Enterocolite por Clostridium difficile

Está associada ao uso de antibióticos (principalmente fluorquinolonas, clindamicina e cefalosporinas), uso de inibidores de bomba de prótons, à imunossupressão e à hospitalização ou institucionalização. A doença ocorre por alteração da microbiota intestinal, favorecendo a colonização e proliferação do C. difficile, podendo cursar com colite pseudomembranosa.

Doença Inflamatória Intestinal (DII)

Pacientes com diarreia crônica e sanguinolenta, apresentando predomínio noturno com despertar, associado à perda ponderal, dor abdominal e febre, devem ter como diagnóstico diferencial doenças inflamatórias intestinais (retocolite ulcerativa idiopática ou doença de Crohn). As DIIs têm pico bimodal, com maior prevalência em torno da 2a a 3a década, seguida da 6a década de vida.

CASO CLÍNICO DE DIARREIA AGUDA

J.N.L, sexo masculino, 26 anos, comparece ao PS com queixa de diarreia intensa há 5 dias. Refere evacuações líquidas (6 episódios/dia) com presença de muco.

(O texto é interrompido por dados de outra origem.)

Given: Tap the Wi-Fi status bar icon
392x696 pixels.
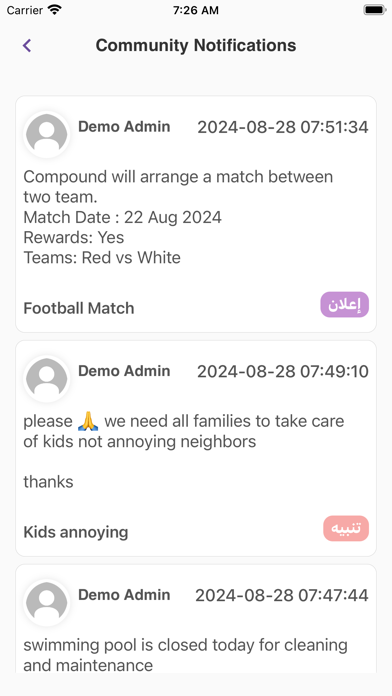Looking at the screenshot, I should point(55,10).
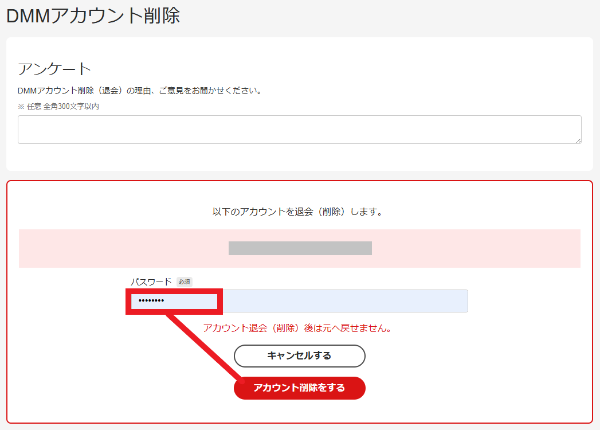This screenshot has height=430, width=600.
Task: Grab the survey textarea resize handle
Action: 577,139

Evoluiu com piora há 2 dias, apresentando fezes sanguinolentas associada a febre (38,9°C), dor abdominal e prostração. Nega comorbidades e uso recente de medicamento. Ao exame: 50 kg, REG, desidratado (2+/4+), febril (38,6°C), hipocorado (2+/4+), FC de 120 bpm, FR de 20 irpm e SpO2 de 98%. ACV e AR sem alterações. ABD: RHA +, flácido, doloroso difusamente à palpação profunda, ausência de sinais irritação peritoneal e VCM.